I mean, I think we’ve really covered it. There is no question there was maybe some more people calling us post the approval. The lineup includes all the various types of parties from the big pharma to the specialty pharma, to the global versus the regional. So we are actually feeling pretty comfortable with the interest level and over the 60 to 90 days we’ll continue those discussions and try and gather enough data to make a decision on if it makes sense to do something, if something is offered versus wait unit the data. But as we mentioned before, we do not have to do anything. So it’s going to be data driven and assessing the opportunities of value.

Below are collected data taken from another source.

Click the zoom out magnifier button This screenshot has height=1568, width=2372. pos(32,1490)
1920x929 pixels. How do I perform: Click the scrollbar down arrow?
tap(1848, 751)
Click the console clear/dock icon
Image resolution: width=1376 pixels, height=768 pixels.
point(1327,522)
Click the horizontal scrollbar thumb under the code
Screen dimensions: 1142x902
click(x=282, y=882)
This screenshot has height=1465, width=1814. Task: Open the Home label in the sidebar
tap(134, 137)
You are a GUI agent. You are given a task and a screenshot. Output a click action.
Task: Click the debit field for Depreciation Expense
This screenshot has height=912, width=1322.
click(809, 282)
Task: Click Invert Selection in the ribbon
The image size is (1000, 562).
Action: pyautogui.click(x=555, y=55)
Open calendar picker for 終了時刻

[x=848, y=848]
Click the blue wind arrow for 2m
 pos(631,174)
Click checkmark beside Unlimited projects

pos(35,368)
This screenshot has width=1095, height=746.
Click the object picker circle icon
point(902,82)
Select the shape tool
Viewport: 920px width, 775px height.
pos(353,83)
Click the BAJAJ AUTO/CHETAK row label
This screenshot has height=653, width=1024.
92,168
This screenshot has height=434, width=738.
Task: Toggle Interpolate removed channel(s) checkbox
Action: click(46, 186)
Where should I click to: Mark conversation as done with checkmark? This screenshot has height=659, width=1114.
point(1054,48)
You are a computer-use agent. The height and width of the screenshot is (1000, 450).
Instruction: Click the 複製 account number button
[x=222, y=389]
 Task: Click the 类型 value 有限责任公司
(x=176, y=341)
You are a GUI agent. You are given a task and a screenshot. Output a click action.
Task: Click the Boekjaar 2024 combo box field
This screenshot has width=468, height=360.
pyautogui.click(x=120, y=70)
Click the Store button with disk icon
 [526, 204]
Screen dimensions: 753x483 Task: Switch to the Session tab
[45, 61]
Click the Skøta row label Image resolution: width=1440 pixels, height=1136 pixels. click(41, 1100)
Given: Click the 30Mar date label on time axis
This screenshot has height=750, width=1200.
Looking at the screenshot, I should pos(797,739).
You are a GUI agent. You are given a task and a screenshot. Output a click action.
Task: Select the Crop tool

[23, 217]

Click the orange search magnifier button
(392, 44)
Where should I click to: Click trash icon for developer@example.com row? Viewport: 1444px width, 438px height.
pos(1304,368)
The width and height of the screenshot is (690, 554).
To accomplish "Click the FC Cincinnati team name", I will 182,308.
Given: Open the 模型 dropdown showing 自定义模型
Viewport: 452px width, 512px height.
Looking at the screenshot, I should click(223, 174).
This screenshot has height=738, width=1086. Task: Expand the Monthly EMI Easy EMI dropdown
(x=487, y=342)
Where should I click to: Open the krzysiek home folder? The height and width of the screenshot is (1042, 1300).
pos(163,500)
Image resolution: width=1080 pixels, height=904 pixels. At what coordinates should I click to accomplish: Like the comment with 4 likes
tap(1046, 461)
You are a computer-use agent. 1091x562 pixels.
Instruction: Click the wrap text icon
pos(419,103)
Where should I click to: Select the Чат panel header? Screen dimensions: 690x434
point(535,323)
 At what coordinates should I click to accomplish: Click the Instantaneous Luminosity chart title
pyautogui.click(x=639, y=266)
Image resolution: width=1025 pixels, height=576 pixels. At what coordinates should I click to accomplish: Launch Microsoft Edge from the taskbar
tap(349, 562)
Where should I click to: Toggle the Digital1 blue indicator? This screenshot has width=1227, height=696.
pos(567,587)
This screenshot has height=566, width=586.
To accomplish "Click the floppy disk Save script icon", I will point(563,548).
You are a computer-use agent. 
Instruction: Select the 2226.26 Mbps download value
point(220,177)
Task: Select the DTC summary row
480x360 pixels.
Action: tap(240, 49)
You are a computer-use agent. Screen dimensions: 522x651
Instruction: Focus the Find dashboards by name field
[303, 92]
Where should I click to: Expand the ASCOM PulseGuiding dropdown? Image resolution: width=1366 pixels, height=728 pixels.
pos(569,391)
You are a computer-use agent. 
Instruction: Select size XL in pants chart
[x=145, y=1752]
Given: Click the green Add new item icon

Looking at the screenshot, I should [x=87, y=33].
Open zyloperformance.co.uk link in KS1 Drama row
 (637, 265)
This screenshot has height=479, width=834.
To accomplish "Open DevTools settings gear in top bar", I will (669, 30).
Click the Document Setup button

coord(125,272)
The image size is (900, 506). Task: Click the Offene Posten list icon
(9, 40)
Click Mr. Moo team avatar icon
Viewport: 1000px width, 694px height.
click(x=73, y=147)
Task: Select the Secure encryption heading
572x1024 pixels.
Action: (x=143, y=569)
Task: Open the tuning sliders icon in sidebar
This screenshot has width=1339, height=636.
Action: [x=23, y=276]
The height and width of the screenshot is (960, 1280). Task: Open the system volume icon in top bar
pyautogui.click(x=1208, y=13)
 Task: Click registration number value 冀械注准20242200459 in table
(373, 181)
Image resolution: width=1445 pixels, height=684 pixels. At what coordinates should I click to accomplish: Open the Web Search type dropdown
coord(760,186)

Great and then I have a question of PL-3994. So clearly there is a mechanistic difference in the way that 994 modulates the NPR system versus Entresto. You don’t have to go through the whole mechanism here, but in looking at the differences, number one, are there pros or cons for 3994 and two, does it make sense to look at genetic populations for the markets and the mutations and the NPR intercept curve and maybe targeting those sub-population or would you want to follow the path that Novartis did. Any thoughts there?

Sure, I won’t, because we were long on the call, so I won’t get into too much mechanistic stuff other than to say that one thing that we have done is really both with internally and then with external help was really take a very strong hard look at the commercial opportunity for a product like 3994 in light of Entresto and there are some very nice areas in the heart failure space where we think 3994 can play quite nicely. On some we did highlight. There are patients that have mutations that they don’t make enough Natriuretic Peptide and they are a very logical place to go with a hormone that would essentially – more as a hormone replacement. One of the things that you will also with Entresto is that the patients were generally NYHA II. So that’s great for the internist and the basic cardiologist who maybe writing some scripts, but for the part of the specialists, they are really seeing the more difficult patients, progressing patients, patients with NYHA III, IV, patients that have renal insufficiency and these all represent very nice populations where your direct acting agonist probably has a better role and can drive more efficacy than Entresto could. So we think there is a very nice setup for us commercially and as things will allow, we’ve not give you a lot of detail on the program. There’s a lot of these going on that we haven’t, but that is our intention to fill in some of those details. Some of that’s done for IP reasons, we are following some new IP there and so I don’t want to get into that, but I think our understanding of how to go forward though NI-4 [ph], how to do things has taken a really big leap forward and hopefully we’ll be able to convey that to you and get that across over the next quarter or so.

Okay, very good and just in conclusion I sort of ratify and agree with others who have said that, this is – this turns out well for Palatin, the determination of the rest of the deal. I guess there is something that’s looking out that’s good for Americans. Thank you.

Okay, thank you.

And that does conclude today’s question-and-answer session. At this time I’ll turn it back over to management for any closing remarks.

We want to thank you all for participating on the call. It’s been a good year for us, tremendous progress on BMT. We are quite excited where all is towards the end now and that really sets up for the data and we are really looking forward to that process and continuing to work to move all of our assets forward. So we are very pleased with the quarter. Everyone thank you for participating on the call. As always as we go out and we do our meetings throughout the quarter, we look forward to seeing some of you in meetings, and take care for the rest of the year. Thanks.

And that does conclude today’s conference. Again, thank you for your participation.